Bereitgestellter Text:
-------

Um zu untersuchen, ob die Wasserhärte in der frühen Kindheit einen Einfluss auf die Entwicklung einer atopischen Dermatitis hat, beobachteten Mediziner aus London im Rahmen der EAT-Studie 1303 gesunde Säuglinge und Kleinkinder zwischen 3 und 36 Monaten. Die EAT-Studie untersucht, ob das frühe Einführen von Lebensmittelallergenen bei gleichzeitig gestillten Kindern einen vorbeugenden Einfluss auf die Entwicklung von Allergien ausübt. Sozusagen als Nebeneffekt der Studie dokumentierten die Wissenschaftler, ob und wann bei den Kindern ein atopisches Ekzem (Neurodermitis) auftrat und brachten dies in Zusammenhang mit der Wasserhärte in ihrem Wohngebiet. Außerdem wurde bei einem Großteil der Kinder untersucht, ob eine Schwächung der Hautbarriere vorlag. Dazu wurde eine Genanalyse durchgeführt, um zu untersuchen, ob intaktes Filaggrin gebildet werden kann.
Kalkreiches Wasser verschlechtert vorgeschädigte Hautbarriere
Im Alter von drei Monaten wiesen Säuglinge tatsächlich etwas häufiger atopische Ekzeme auf, wenn sie in Gegenden mit hartem Wasser lebten. Dieser Unterschied verschwand jedoch mit zunehmendem Alter. Dies hängt wahrscheinlich damit zusammen, dass die Haut und ihre Barrierefunktion im Laufe der ersten Lebensjahre reift und immer weniger empfindlich gegenüber störende Einflüsse wie kalkreiches Wasser wird. Diese Erklärung passt gut zu einer weiteren Beobachtung der Studie, nach der die Wasserhärte sehr wohl auch bei älteren Kindern die Entwicklung der atopischen Dermatitis förderte, wenn die Kinder bereits Defekte in der Hautbarriere aufwiesen. So fehlte insgesamt 12 Prozent der untersuchten Kinder wenigstens eine Kopie des Filaggrin-Gens. Von den Betroffenen entwickelten 72 Prozent die typischen atopischen Ekzeme, während dies bei Kindern ohne den genetischen Defekt nur 42 Prozent waren. Wurden diese Daten zusätzlich mit der Wasserhärte in Verbindung gebracht, zeigte sich, dass das Krankheitsrisiko für Kinder mit Verlust einer Filaggrin-Genkopie tatsächlich fast dreimal so hoch war, wenn sie in einer Region mit hartem Wasser lebten. Offensichtlich trägt das kalkreiche Wasser also bei einer geschädigten Hautbarriere dazu bei, die Barrierefunktion weiter zu schwächen. Dies passt zu Ergebnissen von Waschexperimenten mit Erwachsenen mit und ohne Hautbarrieredefekt, bei denen sich die Barrierefunktion ebenfalls verschlechterte, wenn extrem kalkreiches Wasser verwendet wurde. Eine weitere Studie soll nun klären, ob die Installation von Wasserentkalkungsgeräten das Risiko, eine atopische Dermatitis zu entwickeln, bei gefährdeten Kindern reduzieren kann.

-------

Extrahiertes Material:
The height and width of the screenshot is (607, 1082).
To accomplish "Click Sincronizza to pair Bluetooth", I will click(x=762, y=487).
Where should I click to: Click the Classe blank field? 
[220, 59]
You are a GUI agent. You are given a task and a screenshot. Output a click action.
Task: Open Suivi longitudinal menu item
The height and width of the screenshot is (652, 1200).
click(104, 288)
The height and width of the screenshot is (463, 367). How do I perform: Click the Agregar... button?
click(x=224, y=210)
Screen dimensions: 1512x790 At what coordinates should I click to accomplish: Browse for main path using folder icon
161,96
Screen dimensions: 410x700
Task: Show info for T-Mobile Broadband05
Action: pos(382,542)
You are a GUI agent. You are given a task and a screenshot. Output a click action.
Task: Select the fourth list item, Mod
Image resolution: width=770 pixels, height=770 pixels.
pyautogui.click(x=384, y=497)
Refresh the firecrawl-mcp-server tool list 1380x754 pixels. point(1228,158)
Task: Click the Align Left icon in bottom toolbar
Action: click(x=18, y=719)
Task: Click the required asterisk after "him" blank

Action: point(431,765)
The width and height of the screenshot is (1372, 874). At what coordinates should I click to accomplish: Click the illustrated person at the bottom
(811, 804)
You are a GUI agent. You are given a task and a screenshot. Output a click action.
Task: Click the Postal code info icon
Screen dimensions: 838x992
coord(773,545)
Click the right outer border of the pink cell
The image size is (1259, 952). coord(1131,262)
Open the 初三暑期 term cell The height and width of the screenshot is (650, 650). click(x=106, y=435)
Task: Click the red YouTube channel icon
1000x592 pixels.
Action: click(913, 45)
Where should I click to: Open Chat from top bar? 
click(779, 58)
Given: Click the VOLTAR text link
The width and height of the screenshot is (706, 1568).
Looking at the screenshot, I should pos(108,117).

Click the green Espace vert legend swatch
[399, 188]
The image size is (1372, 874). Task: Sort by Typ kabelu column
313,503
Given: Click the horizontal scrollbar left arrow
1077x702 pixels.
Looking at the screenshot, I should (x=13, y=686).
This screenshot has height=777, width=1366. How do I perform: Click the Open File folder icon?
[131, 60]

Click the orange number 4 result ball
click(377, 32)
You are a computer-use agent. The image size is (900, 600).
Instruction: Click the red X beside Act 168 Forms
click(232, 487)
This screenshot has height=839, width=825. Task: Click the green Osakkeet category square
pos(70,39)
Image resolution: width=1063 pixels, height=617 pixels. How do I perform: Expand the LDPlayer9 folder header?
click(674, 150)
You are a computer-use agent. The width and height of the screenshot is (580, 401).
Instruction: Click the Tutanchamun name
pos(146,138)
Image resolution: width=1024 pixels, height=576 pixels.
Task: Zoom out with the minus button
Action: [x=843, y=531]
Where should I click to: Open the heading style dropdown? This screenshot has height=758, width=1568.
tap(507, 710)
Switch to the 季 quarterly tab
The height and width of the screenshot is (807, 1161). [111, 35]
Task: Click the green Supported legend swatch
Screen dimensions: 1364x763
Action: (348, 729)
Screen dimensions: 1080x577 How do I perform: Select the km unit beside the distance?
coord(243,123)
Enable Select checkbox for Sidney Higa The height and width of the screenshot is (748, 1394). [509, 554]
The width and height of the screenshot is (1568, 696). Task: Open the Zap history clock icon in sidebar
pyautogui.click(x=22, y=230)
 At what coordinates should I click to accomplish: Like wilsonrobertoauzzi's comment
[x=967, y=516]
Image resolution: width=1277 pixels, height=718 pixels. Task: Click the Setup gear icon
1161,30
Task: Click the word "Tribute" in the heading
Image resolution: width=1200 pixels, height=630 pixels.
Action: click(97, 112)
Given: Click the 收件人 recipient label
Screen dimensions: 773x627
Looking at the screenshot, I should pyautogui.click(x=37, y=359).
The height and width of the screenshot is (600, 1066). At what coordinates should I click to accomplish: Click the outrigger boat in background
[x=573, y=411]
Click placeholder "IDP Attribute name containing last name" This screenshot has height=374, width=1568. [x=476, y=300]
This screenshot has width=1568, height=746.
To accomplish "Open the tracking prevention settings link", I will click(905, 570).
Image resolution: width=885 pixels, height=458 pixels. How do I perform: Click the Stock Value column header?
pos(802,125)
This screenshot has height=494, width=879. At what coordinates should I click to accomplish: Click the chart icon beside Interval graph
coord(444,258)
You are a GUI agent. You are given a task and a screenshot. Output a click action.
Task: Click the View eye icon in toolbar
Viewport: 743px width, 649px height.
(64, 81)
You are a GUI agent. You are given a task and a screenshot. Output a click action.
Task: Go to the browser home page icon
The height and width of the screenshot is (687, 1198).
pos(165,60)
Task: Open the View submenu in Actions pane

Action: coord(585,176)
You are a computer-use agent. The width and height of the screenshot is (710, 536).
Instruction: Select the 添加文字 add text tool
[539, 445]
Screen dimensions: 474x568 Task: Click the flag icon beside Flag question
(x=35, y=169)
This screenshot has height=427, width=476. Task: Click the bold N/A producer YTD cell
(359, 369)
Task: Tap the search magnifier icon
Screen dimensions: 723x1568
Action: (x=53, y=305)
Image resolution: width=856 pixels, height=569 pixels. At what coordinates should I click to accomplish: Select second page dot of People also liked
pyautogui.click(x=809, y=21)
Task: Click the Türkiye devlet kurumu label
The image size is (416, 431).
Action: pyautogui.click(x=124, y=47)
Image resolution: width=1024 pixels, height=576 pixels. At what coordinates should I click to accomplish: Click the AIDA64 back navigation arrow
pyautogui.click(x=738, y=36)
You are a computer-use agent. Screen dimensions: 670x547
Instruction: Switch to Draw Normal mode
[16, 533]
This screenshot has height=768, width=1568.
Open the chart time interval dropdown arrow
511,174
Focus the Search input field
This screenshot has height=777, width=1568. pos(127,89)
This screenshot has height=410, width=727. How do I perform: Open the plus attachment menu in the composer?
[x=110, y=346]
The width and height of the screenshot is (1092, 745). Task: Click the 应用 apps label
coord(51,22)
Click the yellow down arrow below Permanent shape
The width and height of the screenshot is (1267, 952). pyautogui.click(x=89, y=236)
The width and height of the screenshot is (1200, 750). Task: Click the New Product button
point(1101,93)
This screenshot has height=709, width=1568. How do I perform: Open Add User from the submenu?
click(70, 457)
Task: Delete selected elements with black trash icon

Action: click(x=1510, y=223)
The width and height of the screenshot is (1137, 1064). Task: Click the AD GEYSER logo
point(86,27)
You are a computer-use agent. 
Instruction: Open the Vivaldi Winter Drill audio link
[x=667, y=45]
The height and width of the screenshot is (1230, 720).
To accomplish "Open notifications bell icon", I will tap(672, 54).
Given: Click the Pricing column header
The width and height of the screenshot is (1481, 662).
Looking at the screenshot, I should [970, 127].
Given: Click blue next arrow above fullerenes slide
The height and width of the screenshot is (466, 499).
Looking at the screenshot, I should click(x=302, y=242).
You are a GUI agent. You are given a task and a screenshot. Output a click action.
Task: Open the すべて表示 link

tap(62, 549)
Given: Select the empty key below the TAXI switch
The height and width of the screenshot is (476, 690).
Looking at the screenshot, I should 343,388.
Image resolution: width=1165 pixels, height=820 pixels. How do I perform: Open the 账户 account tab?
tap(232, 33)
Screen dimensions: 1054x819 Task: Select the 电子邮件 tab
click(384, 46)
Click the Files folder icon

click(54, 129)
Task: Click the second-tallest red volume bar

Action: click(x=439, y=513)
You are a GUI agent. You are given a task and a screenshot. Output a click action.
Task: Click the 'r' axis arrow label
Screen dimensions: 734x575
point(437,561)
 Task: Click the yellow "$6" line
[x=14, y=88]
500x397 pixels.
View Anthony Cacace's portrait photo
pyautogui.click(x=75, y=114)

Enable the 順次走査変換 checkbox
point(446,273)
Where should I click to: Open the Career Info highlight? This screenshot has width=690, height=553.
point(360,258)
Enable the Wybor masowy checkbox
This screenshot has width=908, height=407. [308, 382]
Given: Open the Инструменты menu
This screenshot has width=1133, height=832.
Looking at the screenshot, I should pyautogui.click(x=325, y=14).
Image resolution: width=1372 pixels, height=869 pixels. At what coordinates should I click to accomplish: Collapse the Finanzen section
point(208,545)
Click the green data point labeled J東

-------

Aufgabenstellung:
Gib aus dem Text über Wasserhärte und atopische Dermatitis die Passage von „Um zu untersuchen, ob die“ bis einschließlich „gebildet werden kann.“ wortgetreu aus.

Schriftliche Antwort:
Um zu untersuchen, ob die Wasserhärte in der frühen Kindheit einen Einfluss auf die Entwicklung einer atopischen Dermatitis hat, beobachteten Mediziner aus London im Rahmen der EAT-Studie 1303 gesunde Säuglinge und Kleinkinder zwischen 3 und 36 Monaten. Die EAT-Studie untersucht, ob das frühe Einführen von Lebensmittelallergenen bei gleichzeitig gestillten Kindern einen vorbeugenden Einfluss auf die Entwicklung von Allergien ausübt. Sozusagen als Nebeneffekt der Studie dokumentierten die Wissenschaftler, ob und wann bei den Kindern ein atopisches Ekzem (Neurodermitis) auftrat und brachten dies in Zusammenhang mit der Wasserhärte in ihrem Wohngebiet. Außerdem wurde bei einem Großteil der Kinder untersucht, ob eine Schwächung der Hautbarriere vorlag. Dazu wurde eine Genanalyse durchgeführt, um zu untersuchen, ob intaktes Filaggrin gebildet werden kann.